Monday, August 26

Patriotic musical notes


ALTHOUGH the buzz right now is sport because of the SEA Games (and perhaps more on that properly next week), it’s also been an incredibly busy month for many in the musical world. Certainly, I’ve never played so many concerts in such a short space of time as in the last three weeks.

Music (particularly in the classical tradition) doesn’t arouse the same boisterous displays of patriotism as sport does, particularly since one doesn’t usually wear one’s flag when playing music; but still, the right repertoire can trigger an equally profound sense of love to the nation in the listener.

For the players, though, the physical and emotional connection to their instrument is as crucial as that between an athlete and their apparatus (whether it be a racquet, pole or gymnastics mat). Every action of the fingers, hands, arms, feet, lungs, and vocal chords matters intensely not just to the performer but to the end result enjoyed by the audience.

The Strings Competition organised by the Seremban-based Euroasia Association of Performing Arts has been running for five years and this time, more than 500 participants from around the country took part. The culmination was a concert where the winners were announced, and I was very pleased that the second winner of the Patron’s Prize was, entirely based on the assessment of independent judges, another member of the Arioso Sinfonia from Seremban, with whom I performed the second movement of Bach’s ‘Double Violin Concerto in D minor’. The next day saw the close of the Kuala Lumpur Piano Festival, jointly presented by the Euroasia Association and the Malaysian Youth Orchestra Foundation, which also saw overwhelming demand compared to the number of places available.

For the parents in the audience their main concern was the achievements of their children, but as the diplomats and academics in the audience noted, it is comforting to know that despite tough economic conditions, the pursuit of music as an integral part of life (rather than as an intended vocation) among young Malaysians seems stronger than ever.

The practical application of it to the hearts and minds of Malaysians was seen in the subsequent two concerts I was asked to perform in.

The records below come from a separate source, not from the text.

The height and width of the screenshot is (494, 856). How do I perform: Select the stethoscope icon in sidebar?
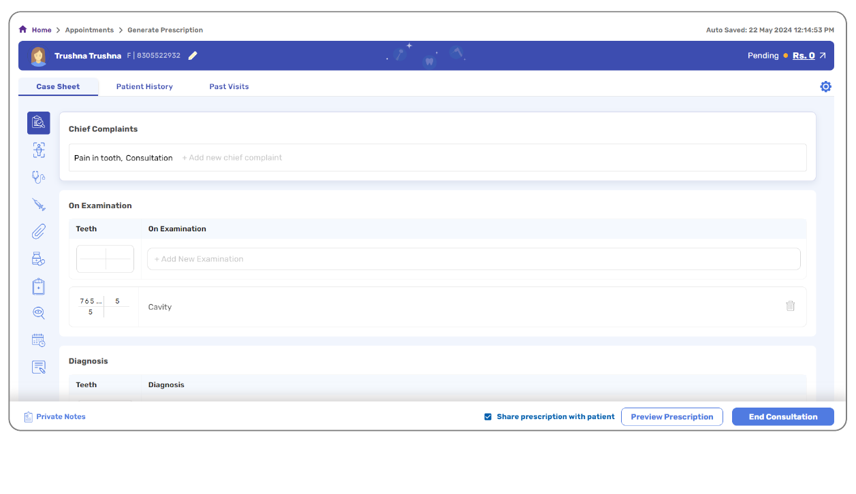pos(39,178)
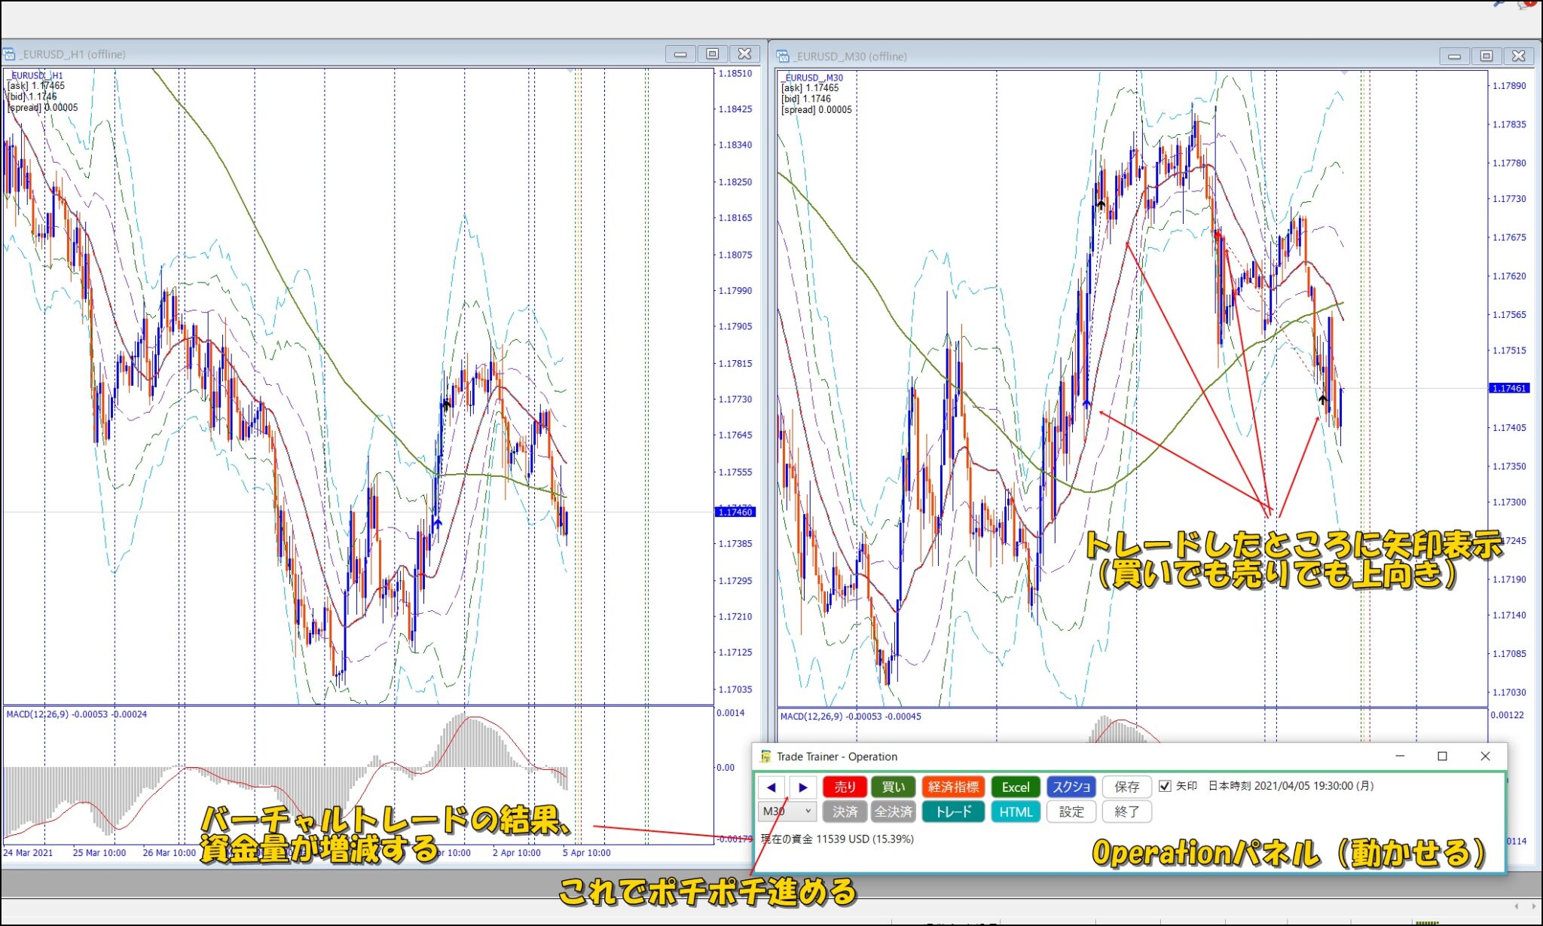View economic calendar via 経済指標 button
The width and height of the screenshot is (1543, 926).
(x=954, y=786)
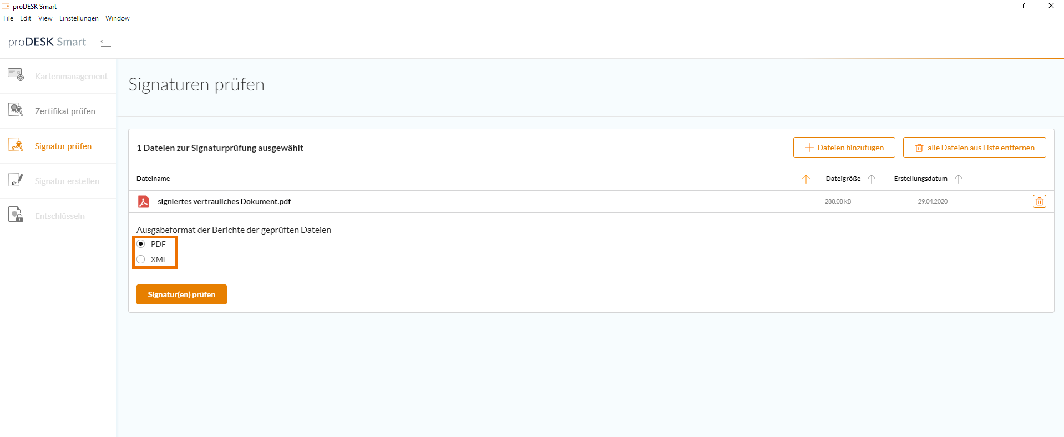Click the Zertifikat prüfen sidebar icon

(x=16, y=110)
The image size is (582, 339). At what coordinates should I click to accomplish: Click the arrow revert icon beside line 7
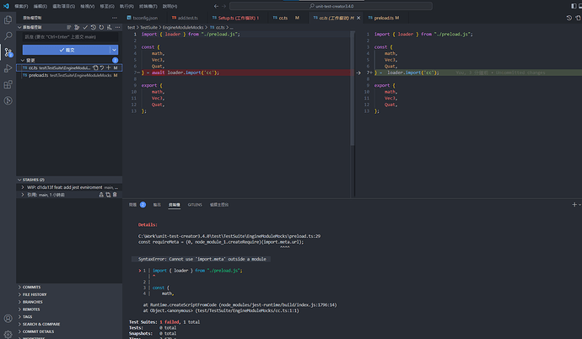click(358, 73)
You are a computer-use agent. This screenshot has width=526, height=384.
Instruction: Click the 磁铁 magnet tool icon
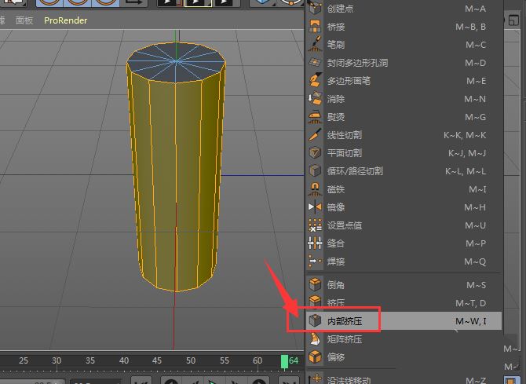click(315, 189)
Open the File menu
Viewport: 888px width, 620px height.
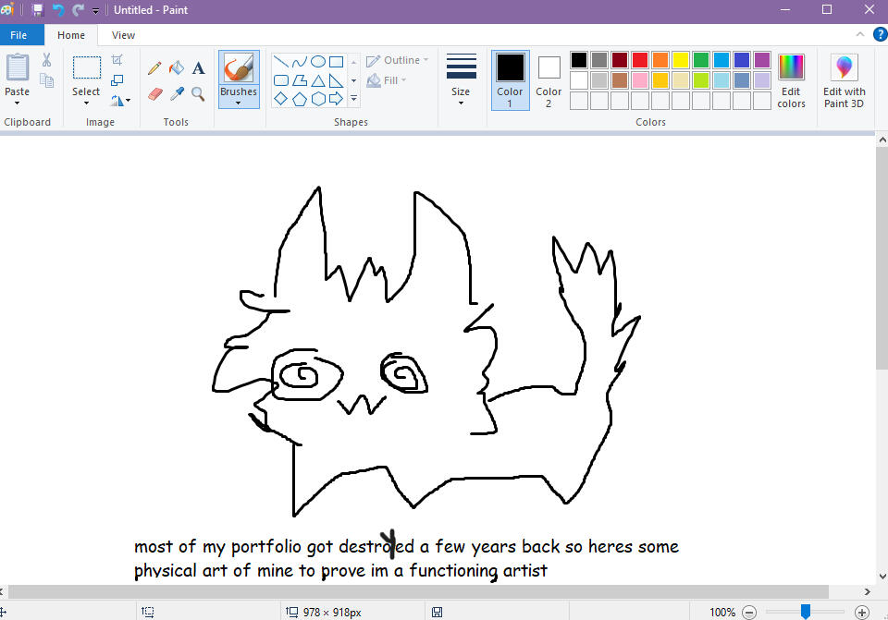click(x=19, y=35)
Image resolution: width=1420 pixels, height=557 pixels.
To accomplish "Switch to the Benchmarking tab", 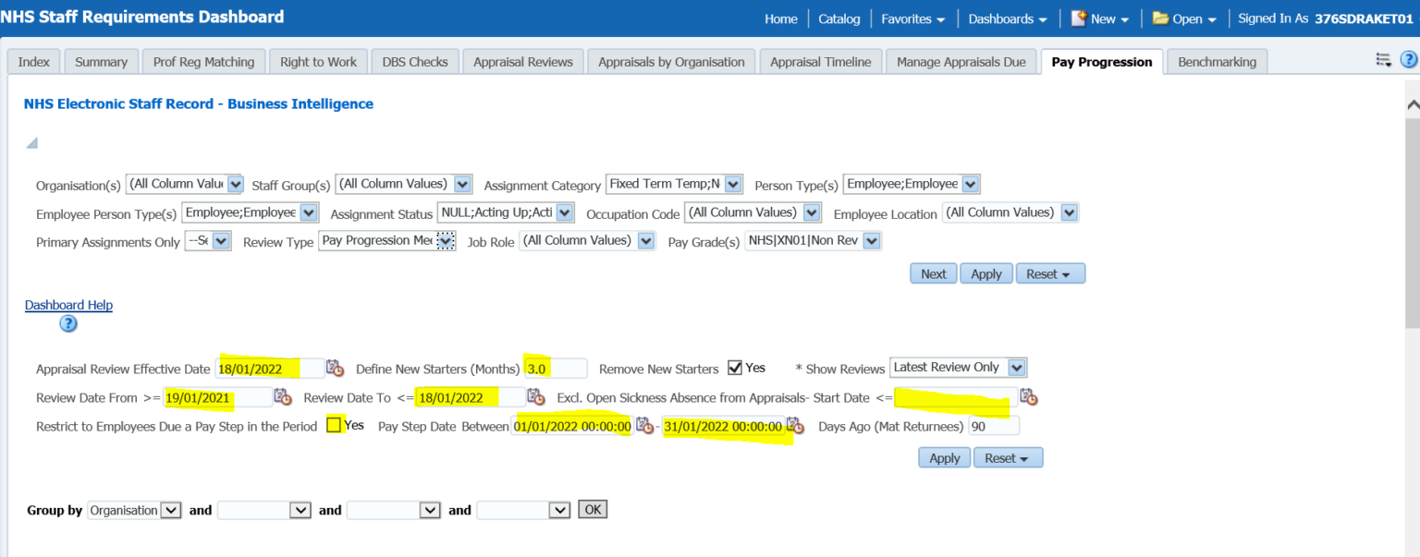I will tap(1217, 62).
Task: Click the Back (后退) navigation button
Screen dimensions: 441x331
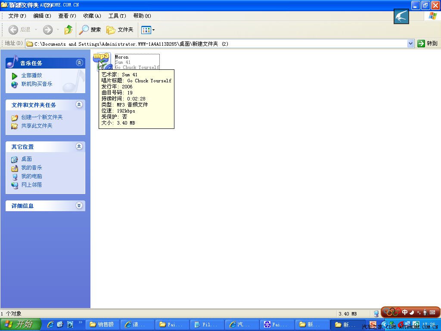Action: pyautogui.click(x=19, y=30)
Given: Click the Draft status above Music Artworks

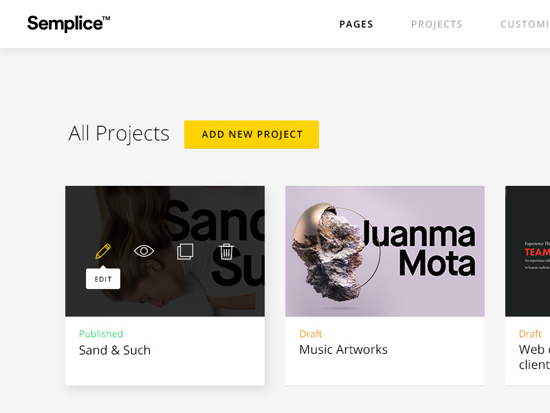Looking at the screenshot, I should [311, 334].
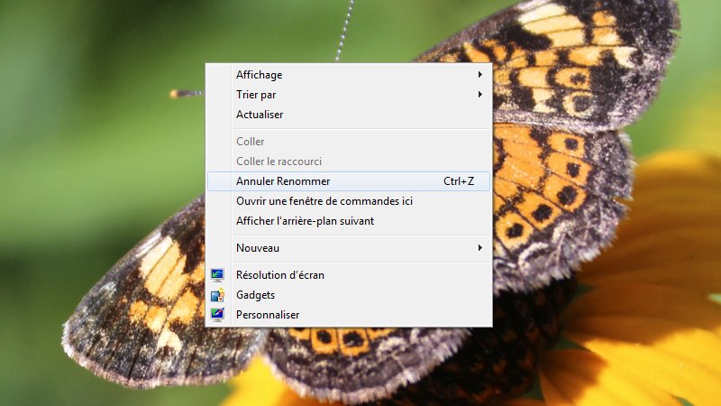Select the Gadgets text entry
This screenshot has width=721, height=406.
(255, 295)
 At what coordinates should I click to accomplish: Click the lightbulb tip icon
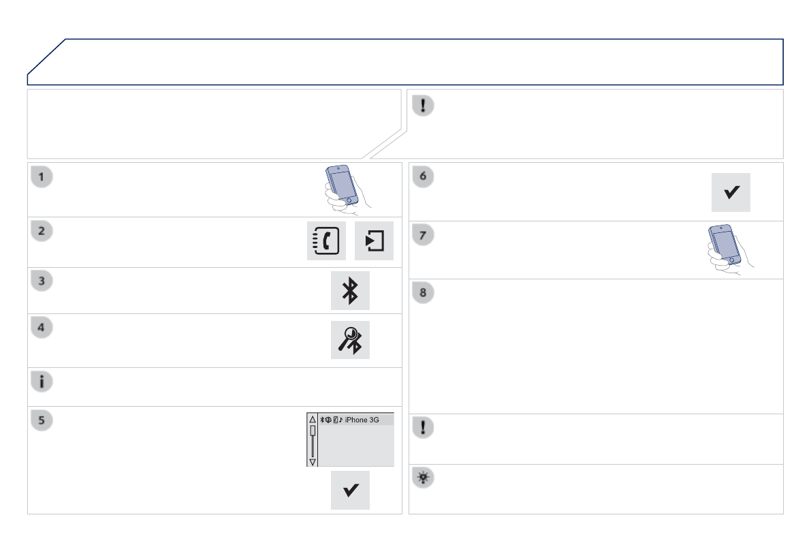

The first was the musical soiree organised by the Association of Voices of Peace, Conscience and Reason (PCORE). This NGO is well known among civil society activists as an active, if comparatively conservative (in the best Merdeka-era sense of the word) one. Its president Datuk Halimah Said asked me to play a programme, which I began with ‘Negara Ku’ and Tan Sri Ahmad Merican’s ‘Tanah Pusaka’ (arranged by Datuk Johari Salleh), a reminder that as a musician there is nothing more electrifying than having a respectful audience join in to accompany you. I was followed by brilliant four-part harmony renditions of patriotic songs that should become standard fare in schools up and down the country – but alas, that’s not a priority in many schools (often through no fault of the school itself, though).

The second was a fundraising charity dinner in aid of the National Kidney Foundation organised by the Jeffrey Cheah Foundation (where I’m a trustee).

The Choir of Gonville & Cauis College of the University of Cambridge (already in the country as part of the Malaysian Philharmonic Orchestra’s 20th Season) provided the entertainment, and I was extremely humbled (and equally nervous) to perform with them the world premiere of ‘Anyaman’ – a weaving of three Malaysian folk songs (‘Eh Wau Buleh’, ‘Lenggang Kangkung’ and ‘Gelang si paku Gelang’) composed by my musical teacher and mentor Yew-Boon Chong. (The video is on my Instagram.)

And then unexpectedly, at the beginning of the Malaysian Public Policy Competition at Sunway University the ensuing weekend, there was a technical glitch that halted the ‘Negara Ku’ recording midway. But everyone in the audience kept singing the national anthem anyway (rather tunefully too).

As I mentioned in my welcoming speech, that’s an apt metaphor for how many people feel about the country. Although there are glitches in how our country seems to operate sometimes, most of us still want to be patriotic. Uplifting events like the SEA Games are important to remind us of the need to be come together despite our differences (and to bask in the glory of our seemingly unassailable lead in the medal tally), but even then, our national anthem serves as the moment were we ultimately let rip our emotions.

The story of our national anthem will also feature at ‘Jalan Merdeka’, an exhibition about Malaya’s many routes towards independence, throughout September at Carcosa and Seri Negara.

Tunku Zain Al-Abidin is founding president of Ideas.